Erica had chosen to claim that Snapchat was her mode of communication with this mystery guy because its messages and photos disappeared within twenty-four hours. Most people had no idea that police could retrieve much of that data.
The furor swirling inside Josie’s core threatened to blast through her emotional walls and incinerate any restraint she had left. The metal chair quivered under her weight. She was trembling all over and she hated herself for it. Hated her body for betraying her, especially here.

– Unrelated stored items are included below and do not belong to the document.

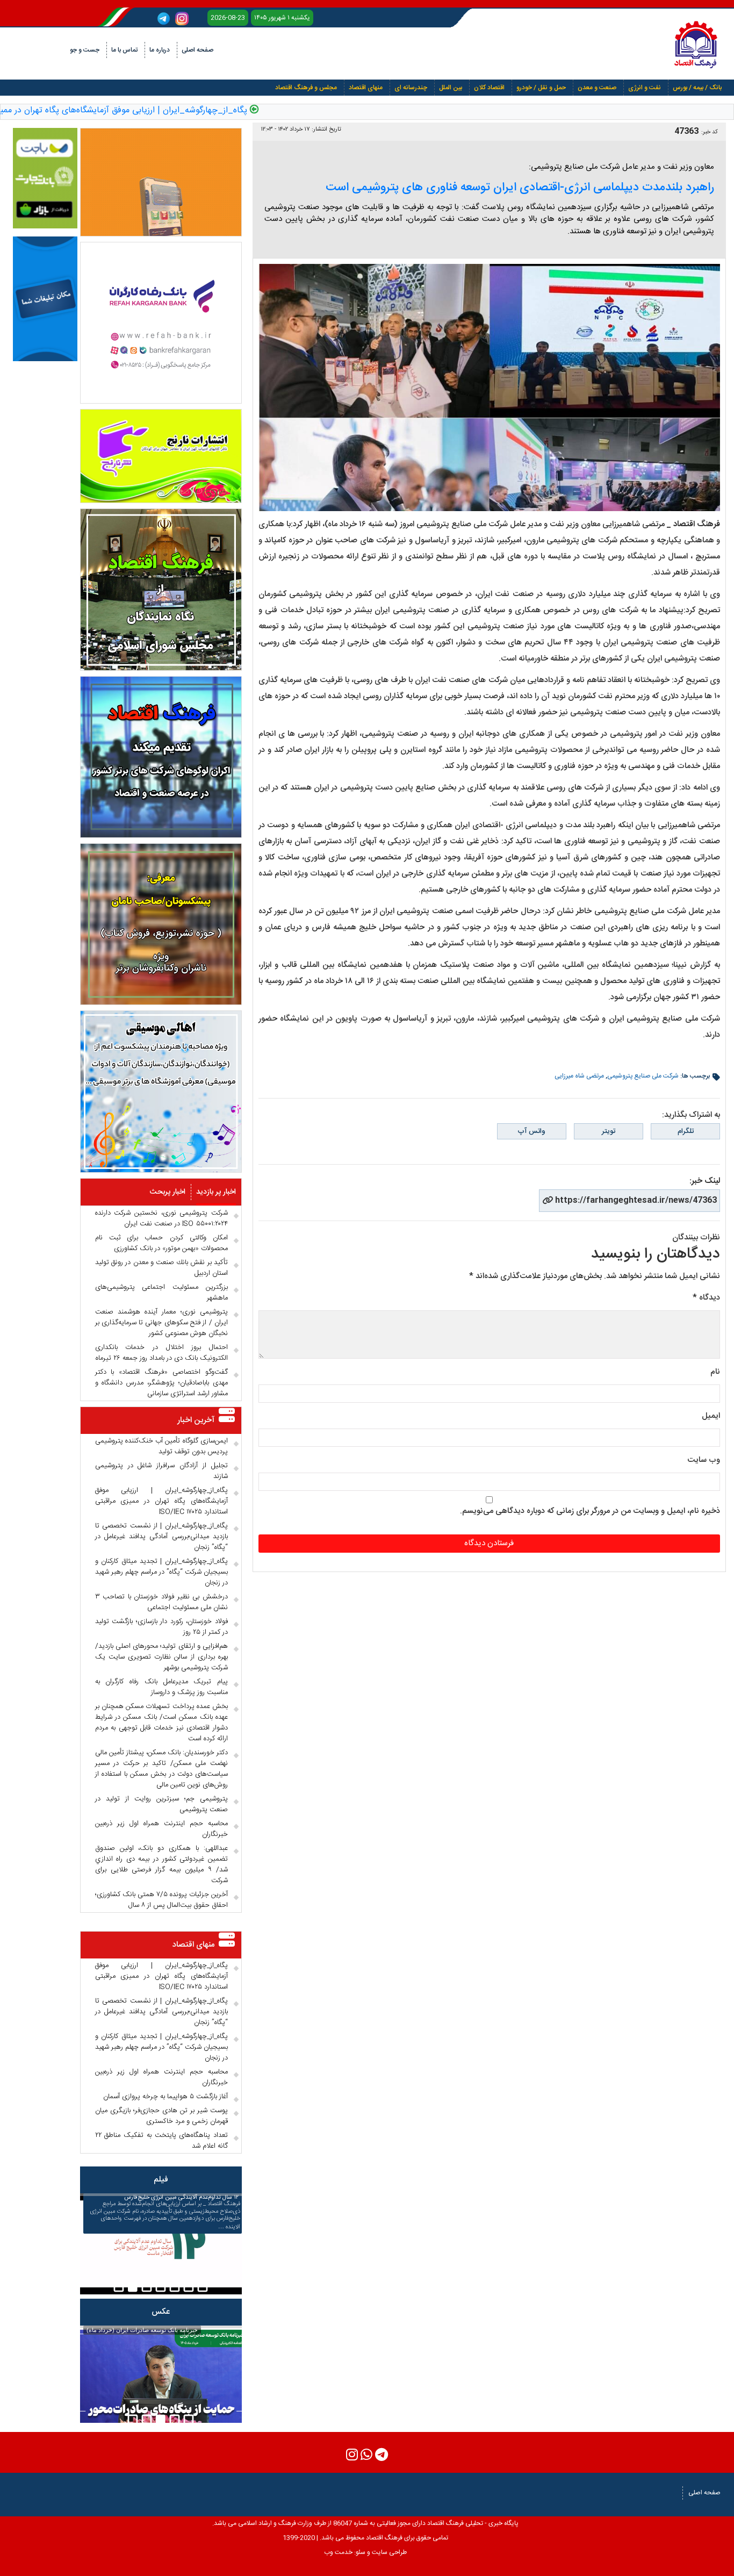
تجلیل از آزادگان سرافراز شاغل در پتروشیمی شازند (161, 1471)
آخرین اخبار (195, 1420)
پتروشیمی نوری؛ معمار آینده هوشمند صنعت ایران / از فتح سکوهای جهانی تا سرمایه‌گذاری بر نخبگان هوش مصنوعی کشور (161, 1322)
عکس (161, 2312)
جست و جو (84, 50)
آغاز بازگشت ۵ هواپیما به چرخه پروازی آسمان (165, 2097)
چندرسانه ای (410, 87)
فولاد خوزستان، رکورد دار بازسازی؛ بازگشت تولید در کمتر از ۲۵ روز (161, 1627)
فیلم (161, 2179)
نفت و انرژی (644, 87)
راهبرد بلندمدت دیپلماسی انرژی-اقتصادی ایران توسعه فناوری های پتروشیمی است (520, 187)
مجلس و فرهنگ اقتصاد (306, 87)
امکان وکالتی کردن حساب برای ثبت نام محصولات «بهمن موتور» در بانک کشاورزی (161, 1243)
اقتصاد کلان (489, 87)
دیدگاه (706, 1297)
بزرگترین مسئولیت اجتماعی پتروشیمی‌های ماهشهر (161, 1292)
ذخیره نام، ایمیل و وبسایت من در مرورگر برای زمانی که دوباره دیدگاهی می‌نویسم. (590, 1511)
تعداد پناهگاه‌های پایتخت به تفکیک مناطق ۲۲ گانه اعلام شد (161, 2140)
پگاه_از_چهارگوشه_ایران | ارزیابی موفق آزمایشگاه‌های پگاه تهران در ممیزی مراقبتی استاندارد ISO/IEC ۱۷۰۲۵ (161, 1501)
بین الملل (450, 87)
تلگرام (686, 1131)
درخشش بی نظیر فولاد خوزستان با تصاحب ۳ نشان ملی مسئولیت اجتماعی (161, 1602)
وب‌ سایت (703, 1460)
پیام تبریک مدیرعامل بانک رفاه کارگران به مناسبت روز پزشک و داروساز (161, 1687)
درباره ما (159, 50)
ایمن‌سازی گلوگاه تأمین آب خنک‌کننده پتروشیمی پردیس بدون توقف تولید (161, 1446)
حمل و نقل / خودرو (541, 87)
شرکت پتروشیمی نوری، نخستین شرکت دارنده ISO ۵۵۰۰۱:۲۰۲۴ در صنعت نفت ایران (161, 1218)
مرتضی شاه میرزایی (579, 1076)
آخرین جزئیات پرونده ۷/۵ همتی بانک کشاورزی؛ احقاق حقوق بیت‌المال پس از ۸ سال (161, 1900)
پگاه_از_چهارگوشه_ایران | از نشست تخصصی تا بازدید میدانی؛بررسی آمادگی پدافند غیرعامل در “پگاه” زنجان (161, 1536)
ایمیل (711, 1416)
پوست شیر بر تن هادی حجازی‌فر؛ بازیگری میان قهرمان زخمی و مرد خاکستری (161, 2116)
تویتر (608, 1131)
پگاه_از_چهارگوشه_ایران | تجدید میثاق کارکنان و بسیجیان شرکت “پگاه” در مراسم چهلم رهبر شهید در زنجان (161, 1572)
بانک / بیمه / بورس (697, 87)
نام (715, 1372)
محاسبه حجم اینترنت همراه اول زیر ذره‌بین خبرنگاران (161, 1829)
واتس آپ (531, 1131)
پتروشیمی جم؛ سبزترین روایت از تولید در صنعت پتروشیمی (161, 1804)
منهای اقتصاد (366, 87)
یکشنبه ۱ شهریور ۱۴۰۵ (282, 17)
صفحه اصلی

Turner kept gentle pressure on Josie’s shoulder, and she despised the fact that it made her feel grounded. “Do some of that weird breathing shit you do, Quinn.”
“Piss. Off.”
He chuckled. “That’s the spirit.”
“Why would he care if you saved a photo of him?” asked Gretchen.
Josie dropped into her box breathing, hoping Turner wouldn’t notice.
“He wouldn’t care,” Erica said. “But I didn’t want to look desperate. Anyway, my point is that I did look around the last place his location was turned on—down the street from that construction place—but it’s not like I had a photo to reference. I mean, I never met the guy. So yeah, I didn’t get to do the whole dramatic confrontation thing.”
Gretchen peered at Erica from over her reading glasses. “Your dad told us you were seeing someone.”
“I wasn’t. I just told my dad that because he definitely wouldn’t approve of me making contact with anyone I found online.”
“What was this guy’s name?”
“John Smith,” Erica answered easily. Too easily. “It’s probably a fake name, though.”
Gretchen smiled indulgently, like she was buying Erica’s endless stream of bullshit. “Is his profile still accessible to you on Snapchat?”
“I don’t know.”
“How did you get from Lock Haven to Denton?” asked Gretchen.
Unsurprisingly, Erica had an answer ready. “Rideshare. My car is a clunker. There’s no way it would have made it down here and back. Of course, I had to take like three rides since none of those companies go straight from there to here.”
“Which rideshare?” asked Gretchen.
“I don’t remember.”
“Did you intend to stay here for a few days?”
“No. I was going to go home after I made him cry.”
Turner smothered a laugh.
“Where did you lose your phone and purse?”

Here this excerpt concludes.